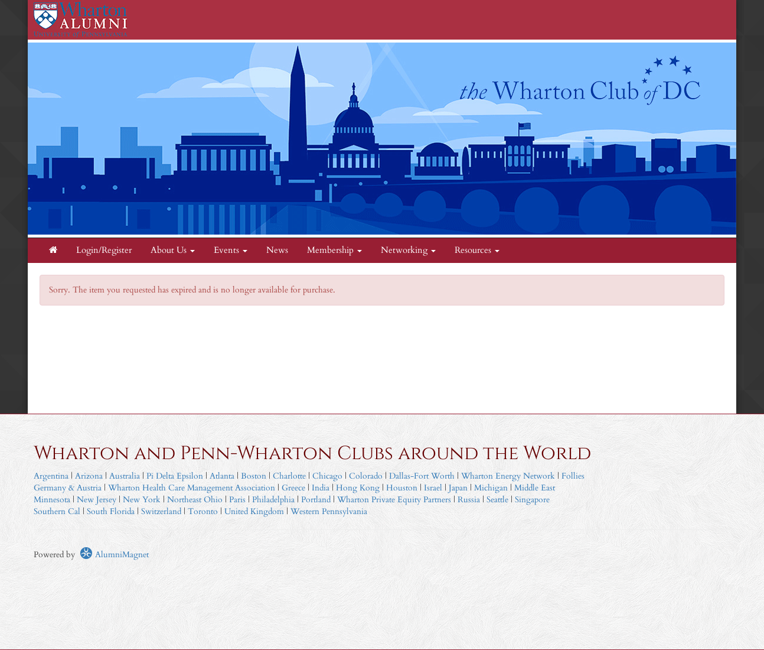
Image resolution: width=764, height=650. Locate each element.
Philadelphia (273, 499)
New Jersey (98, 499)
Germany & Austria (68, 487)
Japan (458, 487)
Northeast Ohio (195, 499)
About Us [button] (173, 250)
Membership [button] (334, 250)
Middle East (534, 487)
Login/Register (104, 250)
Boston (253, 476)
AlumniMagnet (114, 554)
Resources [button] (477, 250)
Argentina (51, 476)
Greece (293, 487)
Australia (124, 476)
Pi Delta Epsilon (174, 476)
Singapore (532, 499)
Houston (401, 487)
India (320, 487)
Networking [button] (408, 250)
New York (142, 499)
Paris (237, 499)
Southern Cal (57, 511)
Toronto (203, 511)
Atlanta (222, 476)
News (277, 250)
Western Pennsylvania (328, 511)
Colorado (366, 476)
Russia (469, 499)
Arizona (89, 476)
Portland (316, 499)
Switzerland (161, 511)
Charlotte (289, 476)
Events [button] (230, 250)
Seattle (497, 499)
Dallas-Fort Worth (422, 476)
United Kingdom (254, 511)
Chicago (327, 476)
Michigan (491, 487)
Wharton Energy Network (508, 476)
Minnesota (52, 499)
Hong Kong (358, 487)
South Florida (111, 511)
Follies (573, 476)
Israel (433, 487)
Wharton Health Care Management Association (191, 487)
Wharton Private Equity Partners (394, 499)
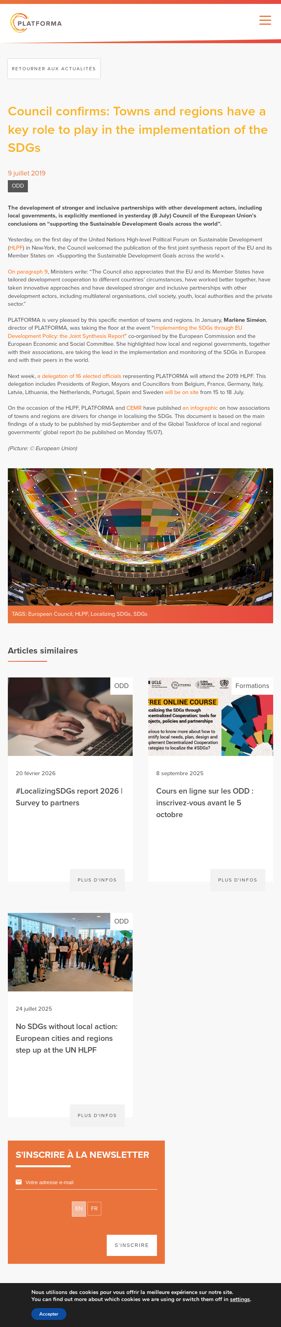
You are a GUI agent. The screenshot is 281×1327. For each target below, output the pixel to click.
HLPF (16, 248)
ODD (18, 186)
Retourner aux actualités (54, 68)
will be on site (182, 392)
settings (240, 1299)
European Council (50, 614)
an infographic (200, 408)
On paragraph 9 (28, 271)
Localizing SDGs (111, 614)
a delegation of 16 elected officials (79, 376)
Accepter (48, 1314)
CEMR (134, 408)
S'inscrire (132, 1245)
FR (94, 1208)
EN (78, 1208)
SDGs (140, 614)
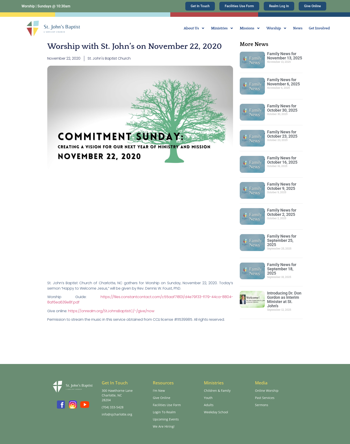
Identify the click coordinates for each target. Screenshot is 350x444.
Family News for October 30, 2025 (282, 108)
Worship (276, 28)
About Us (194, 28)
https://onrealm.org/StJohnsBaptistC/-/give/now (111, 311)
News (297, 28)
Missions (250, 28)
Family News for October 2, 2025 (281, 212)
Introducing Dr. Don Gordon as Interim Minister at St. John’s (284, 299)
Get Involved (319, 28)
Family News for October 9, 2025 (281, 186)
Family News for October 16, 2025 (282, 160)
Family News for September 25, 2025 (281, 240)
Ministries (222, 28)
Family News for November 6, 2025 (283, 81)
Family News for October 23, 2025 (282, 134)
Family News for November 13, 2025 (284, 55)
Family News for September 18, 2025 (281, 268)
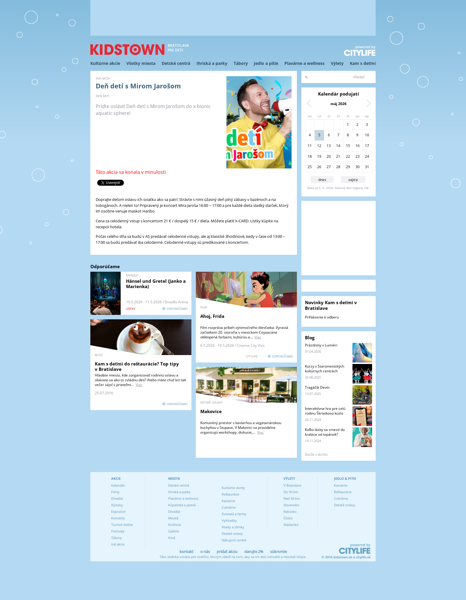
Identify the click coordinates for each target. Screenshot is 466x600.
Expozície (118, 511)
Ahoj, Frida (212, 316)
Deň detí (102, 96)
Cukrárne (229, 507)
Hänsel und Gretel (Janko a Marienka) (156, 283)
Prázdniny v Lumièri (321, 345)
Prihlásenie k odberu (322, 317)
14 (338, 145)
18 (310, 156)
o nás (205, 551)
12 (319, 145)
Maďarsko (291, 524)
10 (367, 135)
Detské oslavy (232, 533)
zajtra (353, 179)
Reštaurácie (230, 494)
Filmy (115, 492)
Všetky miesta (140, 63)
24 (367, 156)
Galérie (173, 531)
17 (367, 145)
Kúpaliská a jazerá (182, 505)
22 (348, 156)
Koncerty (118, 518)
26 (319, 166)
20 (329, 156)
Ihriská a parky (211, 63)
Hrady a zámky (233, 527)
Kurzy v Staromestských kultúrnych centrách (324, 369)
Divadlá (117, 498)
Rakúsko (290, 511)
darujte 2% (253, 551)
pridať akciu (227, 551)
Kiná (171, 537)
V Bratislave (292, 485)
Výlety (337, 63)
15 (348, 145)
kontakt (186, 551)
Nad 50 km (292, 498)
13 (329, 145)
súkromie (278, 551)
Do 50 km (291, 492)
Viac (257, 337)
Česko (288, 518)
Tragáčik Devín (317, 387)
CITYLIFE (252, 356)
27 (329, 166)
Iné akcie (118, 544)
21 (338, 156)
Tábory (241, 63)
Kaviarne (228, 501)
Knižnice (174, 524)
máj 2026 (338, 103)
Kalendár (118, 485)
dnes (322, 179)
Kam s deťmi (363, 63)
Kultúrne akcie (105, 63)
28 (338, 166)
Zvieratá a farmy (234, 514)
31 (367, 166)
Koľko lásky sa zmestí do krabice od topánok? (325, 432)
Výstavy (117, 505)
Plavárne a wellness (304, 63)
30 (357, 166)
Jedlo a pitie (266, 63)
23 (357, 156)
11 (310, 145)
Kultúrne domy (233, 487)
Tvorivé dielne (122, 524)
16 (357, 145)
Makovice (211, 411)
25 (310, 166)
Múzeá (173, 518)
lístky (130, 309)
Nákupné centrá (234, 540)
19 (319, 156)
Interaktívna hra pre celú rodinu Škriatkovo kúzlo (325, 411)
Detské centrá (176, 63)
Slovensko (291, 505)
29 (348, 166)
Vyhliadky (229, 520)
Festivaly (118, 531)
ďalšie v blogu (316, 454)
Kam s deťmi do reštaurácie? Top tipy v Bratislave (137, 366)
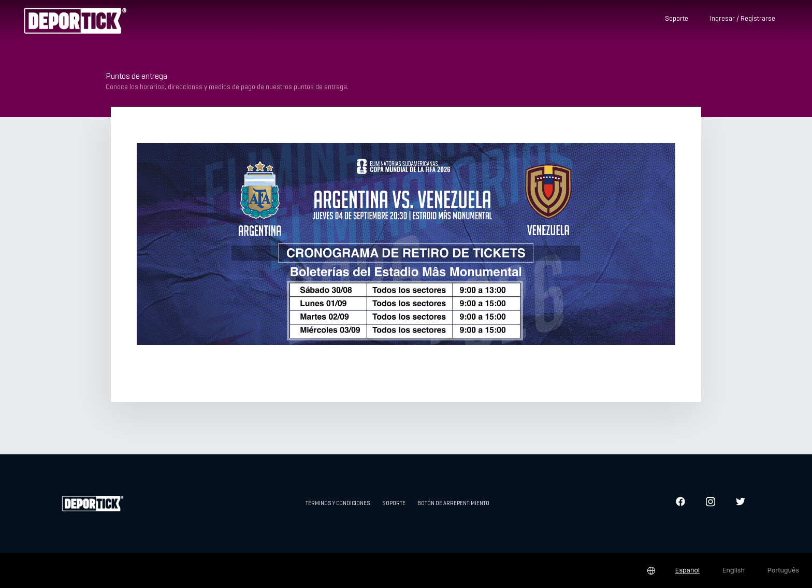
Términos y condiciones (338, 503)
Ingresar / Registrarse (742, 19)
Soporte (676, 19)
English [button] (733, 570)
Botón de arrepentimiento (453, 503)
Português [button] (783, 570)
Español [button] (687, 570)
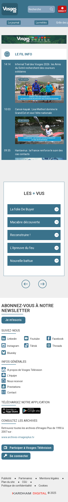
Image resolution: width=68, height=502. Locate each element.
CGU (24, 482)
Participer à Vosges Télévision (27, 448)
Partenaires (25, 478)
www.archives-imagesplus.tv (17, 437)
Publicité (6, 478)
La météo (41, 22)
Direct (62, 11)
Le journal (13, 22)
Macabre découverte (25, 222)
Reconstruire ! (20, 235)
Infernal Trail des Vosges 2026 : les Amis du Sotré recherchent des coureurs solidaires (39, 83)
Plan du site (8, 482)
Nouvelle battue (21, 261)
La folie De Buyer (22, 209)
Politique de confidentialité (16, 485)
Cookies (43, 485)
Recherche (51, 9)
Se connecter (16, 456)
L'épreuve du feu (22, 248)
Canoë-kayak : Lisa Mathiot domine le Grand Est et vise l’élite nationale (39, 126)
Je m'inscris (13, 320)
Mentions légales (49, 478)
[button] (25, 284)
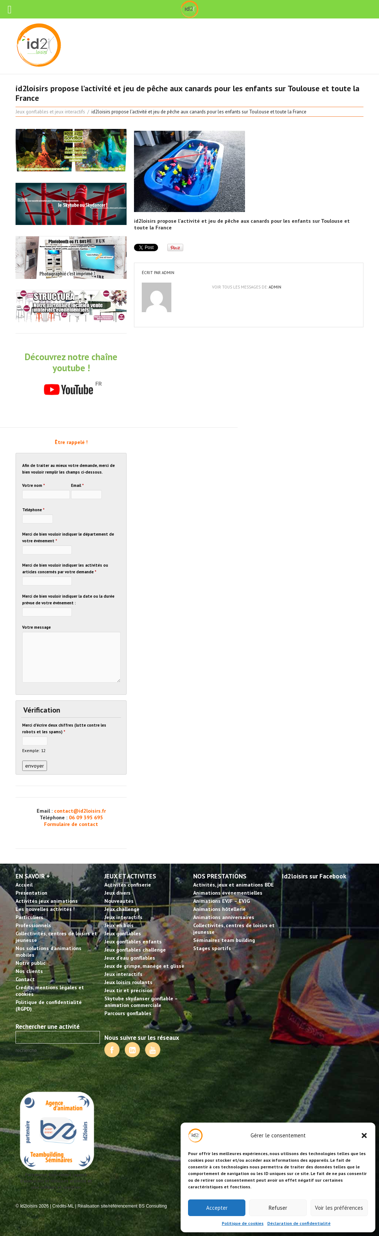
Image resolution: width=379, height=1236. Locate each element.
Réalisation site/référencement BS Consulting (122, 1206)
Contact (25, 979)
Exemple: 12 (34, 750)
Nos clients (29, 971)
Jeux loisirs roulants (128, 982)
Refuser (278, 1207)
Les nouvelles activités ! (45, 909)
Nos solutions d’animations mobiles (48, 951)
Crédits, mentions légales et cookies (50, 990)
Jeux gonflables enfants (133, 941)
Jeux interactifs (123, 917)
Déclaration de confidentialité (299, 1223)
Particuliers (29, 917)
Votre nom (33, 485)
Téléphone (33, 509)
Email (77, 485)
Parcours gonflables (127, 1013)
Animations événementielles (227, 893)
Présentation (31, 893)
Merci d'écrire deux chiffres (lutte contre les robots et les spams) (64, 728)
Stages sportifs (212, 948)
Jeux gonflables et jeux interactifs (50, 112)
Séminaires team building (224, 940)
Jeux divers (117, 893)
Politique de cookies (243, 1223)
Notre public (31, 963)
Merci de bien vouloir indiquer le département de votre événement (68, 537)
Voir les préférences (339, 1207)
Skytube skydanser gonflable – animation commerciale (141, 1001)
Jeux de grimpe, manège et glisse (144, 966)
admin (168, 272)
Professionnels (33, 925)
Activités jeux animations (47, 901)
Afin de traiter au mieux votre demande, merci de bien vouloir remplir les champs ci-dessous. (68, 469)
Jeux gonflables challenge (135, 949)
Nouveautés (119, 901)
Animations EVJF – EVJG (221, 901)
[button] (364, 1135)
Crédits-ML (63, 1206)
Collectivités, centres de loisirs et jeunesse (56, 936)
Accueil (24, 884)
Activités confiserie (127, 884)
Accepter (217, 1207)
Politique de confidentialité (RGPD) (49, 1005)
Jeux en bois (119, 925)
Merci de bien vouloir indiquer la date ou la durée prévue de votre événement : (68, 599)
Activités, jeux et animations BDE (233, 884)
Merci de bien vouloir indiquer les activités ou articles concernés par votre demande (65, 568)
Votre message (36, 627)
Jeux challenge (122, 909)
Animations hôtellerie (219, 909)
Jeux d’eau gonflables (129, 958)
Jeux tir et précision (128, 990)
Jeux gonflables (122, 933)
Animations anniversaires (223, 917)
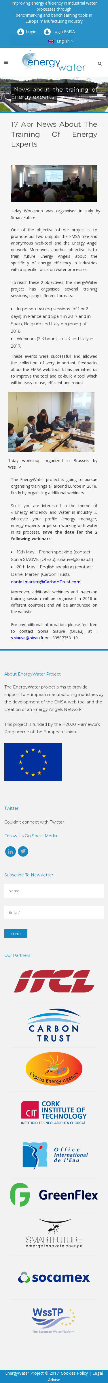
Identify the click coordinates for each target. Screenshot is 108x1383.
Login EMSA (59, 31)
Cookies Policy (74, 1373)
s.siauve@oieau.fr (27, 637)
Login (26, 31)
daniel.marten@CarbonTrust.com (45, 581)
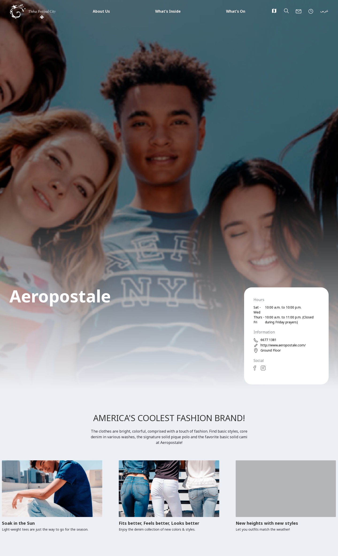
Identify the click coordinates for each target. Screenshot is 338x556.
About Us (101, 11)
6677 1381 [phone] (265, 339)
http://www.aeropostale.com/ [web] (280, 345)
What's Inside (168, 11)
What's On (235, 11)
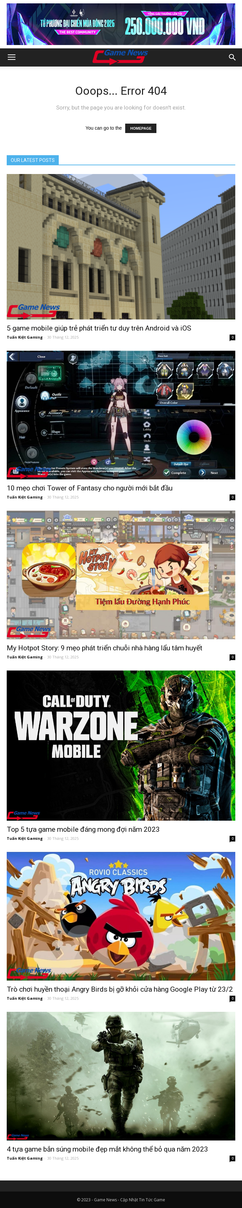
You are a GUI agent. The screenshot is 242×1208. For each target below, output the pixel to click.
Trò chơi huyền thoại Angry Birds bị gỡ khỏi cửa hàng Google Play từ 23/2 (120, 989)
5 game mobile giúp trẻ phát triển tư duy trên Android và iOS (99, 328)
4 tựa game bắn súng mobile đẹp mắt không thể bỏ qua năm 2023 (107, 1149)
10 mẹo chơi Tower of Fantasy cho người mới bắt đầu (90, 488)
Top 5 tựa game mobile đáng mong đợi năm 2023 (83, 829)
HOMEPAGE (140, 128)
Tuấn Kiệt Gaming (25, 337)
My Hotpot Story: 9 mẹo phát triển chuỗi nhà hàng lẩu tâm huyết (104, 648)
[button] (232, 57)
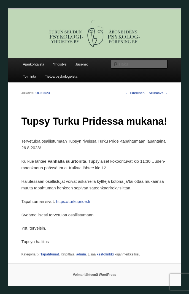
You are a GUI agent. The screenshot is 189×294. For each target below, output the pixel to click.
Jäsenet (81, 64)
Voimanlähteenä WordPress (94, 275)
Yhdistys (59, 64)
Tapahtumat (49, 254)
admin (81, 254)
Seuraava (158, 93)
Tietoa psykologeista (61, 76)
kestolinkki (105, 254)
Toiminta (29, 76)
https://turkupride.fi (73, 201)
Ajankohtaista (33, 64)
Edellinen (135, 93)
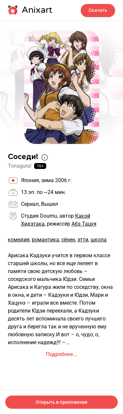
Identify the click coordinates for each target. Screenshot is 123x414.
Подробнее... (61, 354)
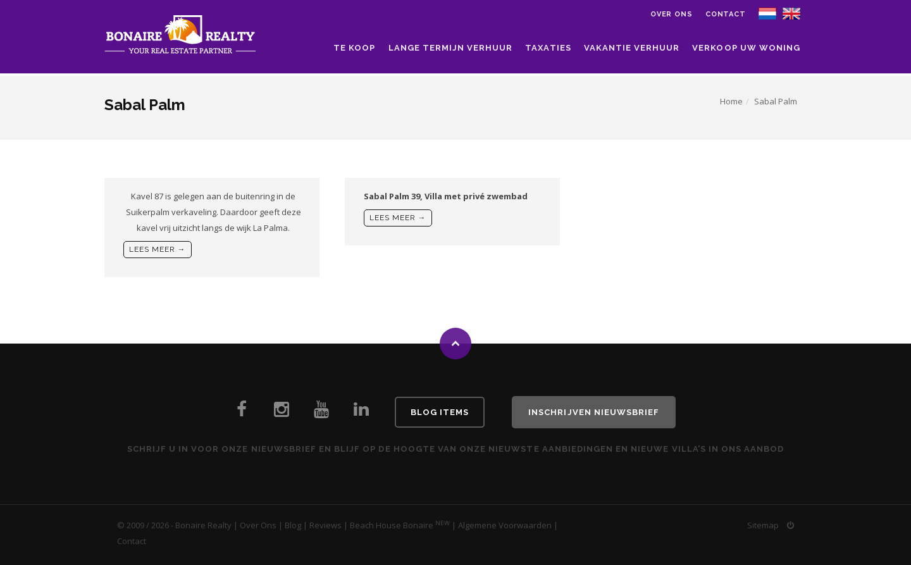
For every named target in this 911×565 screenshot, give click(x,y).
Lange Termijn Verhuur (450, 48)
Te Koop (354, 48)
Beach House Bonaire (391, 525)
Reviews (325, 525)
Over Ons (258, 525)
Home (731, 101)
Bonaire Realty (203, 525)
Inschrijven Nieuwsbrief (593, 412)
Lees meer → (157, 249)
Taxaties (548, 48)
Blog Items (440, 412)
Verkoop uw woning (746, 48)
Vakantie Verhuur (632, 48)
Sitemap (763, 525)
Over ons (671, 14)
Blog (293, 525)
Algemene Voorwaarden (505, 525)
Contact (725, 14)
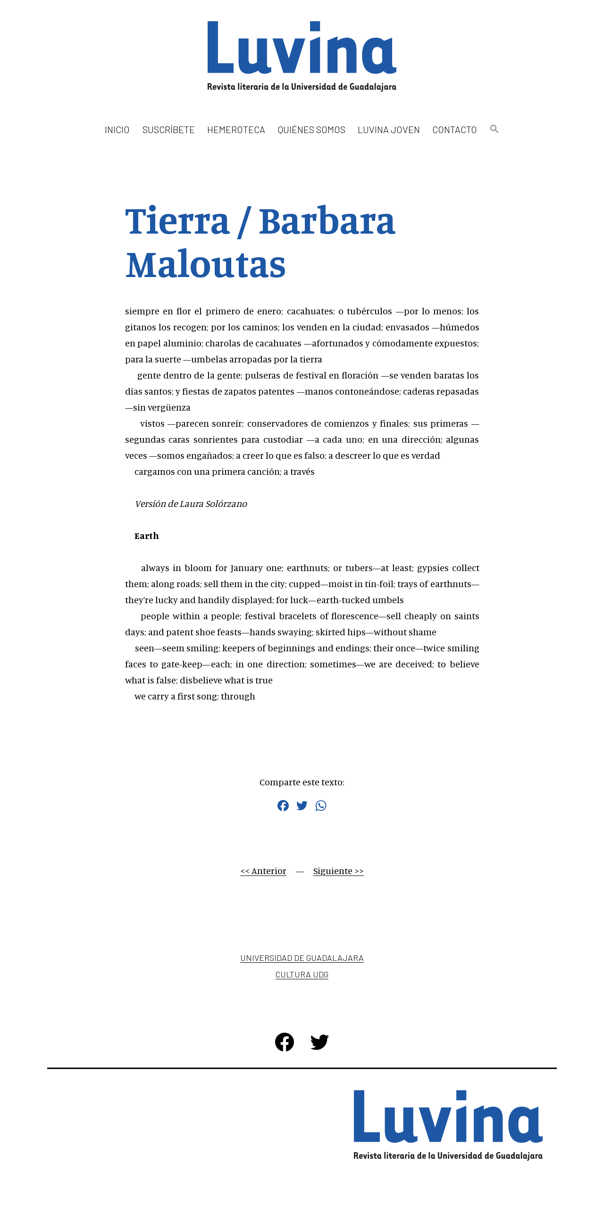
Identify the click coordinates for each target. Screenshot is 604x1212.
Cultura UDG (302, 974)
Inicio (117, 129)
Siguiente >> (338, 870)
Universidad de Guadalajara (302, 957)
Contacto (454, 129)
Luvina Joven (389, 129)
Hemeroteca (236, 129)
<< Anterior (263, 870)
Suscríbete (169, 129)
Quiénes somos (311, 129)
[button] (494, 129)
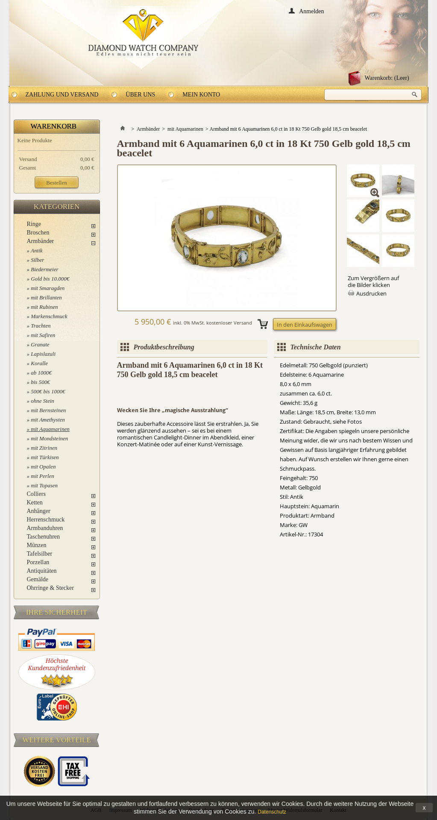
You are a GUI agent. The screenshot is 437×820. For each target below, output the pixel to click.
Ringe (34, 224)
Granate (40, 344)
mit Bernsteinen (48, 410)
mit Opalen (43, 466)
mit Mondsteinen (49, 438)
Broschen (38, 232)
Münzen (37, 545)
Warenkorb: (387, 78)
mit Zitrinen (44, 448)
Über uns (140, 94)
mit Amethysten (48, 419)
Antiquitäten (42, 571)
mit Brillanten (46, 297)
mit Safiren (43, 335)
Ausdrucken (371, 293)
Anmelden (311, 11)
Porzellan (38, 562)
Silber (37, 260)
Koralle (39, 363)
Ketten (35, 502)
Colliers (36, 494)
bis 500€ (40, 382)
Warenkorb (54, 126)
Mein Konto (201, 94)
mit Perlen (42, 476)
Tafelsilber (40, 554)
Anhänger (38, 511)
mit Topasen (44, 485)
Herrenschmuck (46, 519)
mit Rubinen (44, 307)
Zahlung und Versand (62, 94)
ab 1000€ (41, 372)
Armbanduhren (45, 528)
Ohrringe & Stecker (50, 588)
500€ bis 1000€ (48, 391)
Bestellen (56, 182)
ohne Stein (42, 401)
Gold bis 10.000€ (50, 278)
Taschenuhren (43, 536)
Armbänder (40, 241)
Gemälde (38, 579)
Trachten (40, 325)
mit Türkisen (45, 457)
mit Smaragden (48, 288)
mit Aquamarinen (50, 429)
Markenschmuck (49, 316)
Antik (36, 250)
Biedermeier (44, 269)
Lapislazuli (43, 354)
------------
**Given task**: Write every row above from the line containing "Israel (433, 487)" down to the line containing "On paragraph 9 (28, 271)", both included, as a JSON list of strings with one string per line. Omit blank lines and leave out the pictures.

**Written solution**:
[
  "Israel (433, 487)",
  "Wharton Health Care Management Association (191, 487)",
  "Wharton Private Equity Partners (394, 499)",
  "You are a GUI agent. The screenshot is 281×1327. For each target below, output the pixel to click.",
  "HLPF (16, 248)",
  "ODD (18, 186)",
  "Retourner aux actualités (54, 68)",
  "will be on site (182, 392)",
  "settings (240, 1299)",
  "European Council (50, 614)",
  "an infographic (200, 408)",
  "On paragraph 9 (28, 271)"
]